An exact repetition of the listing is required.

=== Begin Enclosure ===

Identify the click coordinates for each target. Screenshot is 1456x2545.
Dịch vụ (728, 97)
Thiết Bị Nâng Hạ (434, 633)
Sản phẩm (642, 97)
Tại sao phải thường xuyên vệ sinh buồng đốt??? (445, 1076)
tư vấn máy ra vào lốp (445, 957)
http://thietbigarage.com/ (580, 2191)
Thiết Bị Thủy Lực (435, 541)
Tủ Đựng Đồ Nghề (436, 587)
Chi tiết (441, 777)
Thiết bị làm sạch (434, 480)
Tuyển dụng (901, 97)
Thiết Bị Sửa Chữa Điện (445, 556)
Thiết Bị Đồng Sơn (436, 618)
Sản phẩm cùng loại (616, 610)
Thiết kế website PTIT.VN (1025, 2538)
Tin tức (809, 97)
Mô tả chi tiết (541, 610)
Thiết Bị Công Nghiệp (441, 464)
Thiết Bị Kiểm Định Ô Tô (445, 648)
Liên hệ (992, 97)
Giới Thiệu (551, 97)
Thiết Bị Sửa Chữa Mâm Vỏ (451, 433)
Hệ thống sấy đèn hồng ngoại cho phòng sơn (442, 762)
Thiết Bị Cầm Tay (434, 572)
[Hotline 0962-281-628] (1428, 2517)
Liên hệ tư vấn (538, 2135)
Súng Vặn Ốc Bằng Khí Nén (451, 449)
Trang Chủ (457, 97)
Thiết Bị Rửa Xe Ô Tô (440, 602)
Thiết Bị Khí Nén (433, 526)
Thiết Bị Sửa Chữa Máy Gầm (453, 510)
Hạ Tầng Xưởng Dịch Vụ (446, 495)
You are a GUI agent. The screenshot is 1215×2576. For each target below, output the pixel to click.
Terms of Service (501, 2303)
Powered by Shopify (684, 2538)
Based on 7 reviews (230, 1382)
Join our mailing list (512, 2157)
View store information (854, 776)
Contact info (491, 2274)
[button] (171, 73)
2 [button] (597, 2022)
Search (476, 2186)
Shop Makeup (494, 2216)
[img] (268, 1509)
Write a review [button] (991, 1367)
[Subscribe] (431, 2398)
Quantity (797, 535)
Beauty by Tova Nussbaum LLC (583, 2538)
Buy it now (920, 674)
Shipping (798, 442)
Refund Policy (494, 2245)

=== End Enclosure ===

- **Exercise response**
Identify the click coordinates for each target. Screenshot is 1456x2545.
Dịch vụ (728, 97)
Thiết Bị Nâng Hạ (434, 633)
Sản phẩm (642, 97)
Tại sao phải thường xuyên vệ sinh buồng đốt??? (445, 1076)
tư vấn máy ra vào lốp (445, 957)
http://thietbigarage.com/ (580, 2191)
Thiết Bị Thủy Lực (435, 541)
Tủ Đựng Đồ Nghề (436, 587)
Chi tiết (441, 777)
Thiết bị làm sạch (434, 480)
Tuyển dụng (901, 97)
Thiết Bị Sửa Chữa Điện (445, 556)
Thiết Bị Đồng Sơn (436, 618)
Sản phẩm cùng loại (616, 610)
Thiết kế website PTIT.VN (1025, 2538)
Tin tức (809, 97)
Mô tả chi tiết (541, 610)
Thiết Bị Công Nghiệp (441, 464)
Thiết Bị Kiểm Định Ô Tô (445, 648)
Liên hệ (992, 97)
Giới Thiệu (551, 97)
Thiết Bị Sửa Chữa Mâm Vỏ (451, 433)
Hệ thống sấy đèn hồng ngoại cho phòng sơn (442, 762)
Thiết Bị Cầm Tay (434, 572)
[Hotline 0962-281-628] (1428, 2517)
Liên hệ tư vấn (538, 2135)
Súng Vặn Ốc Bằng Khí Nén (451, 449)
Trang Chủ (457, 97)
Thiết Bị Rửa Xe Ô Tô (440, 602)
Thiết Bị Khí Nén (433, 526)
Thiết Bị Sửa Chữa Máy Gầm (453, 510)
Hạ Tầng Xưởng Dịch Vụ (446, 495)
You are a GUI agent. The screenshot is 1215×2576. For each target below, output the pixel to click.
Terms of Service (501, 2303)
Powered by Shopify (684, 2538)
Based on 7 reviews (230, 1382)
Join our mailing list (512, 2157)
View store information (854, 776)
Contact info (491, 2274)
[button] (171, 73)
2 [button] (597, 2022)
Search (476, 2186)
Shop Makeup (494, 2216)
[img] (268, 1509)
Write a review [button] (991, 1367)
[Subscribe] (431, 2398)
Quantity (797, 535)
Beauty by Tova Nussbaum LLC (583, 2538)
Buy it now (920, 674)
Shipping (798, 442)
Refund Policy (494, 2245)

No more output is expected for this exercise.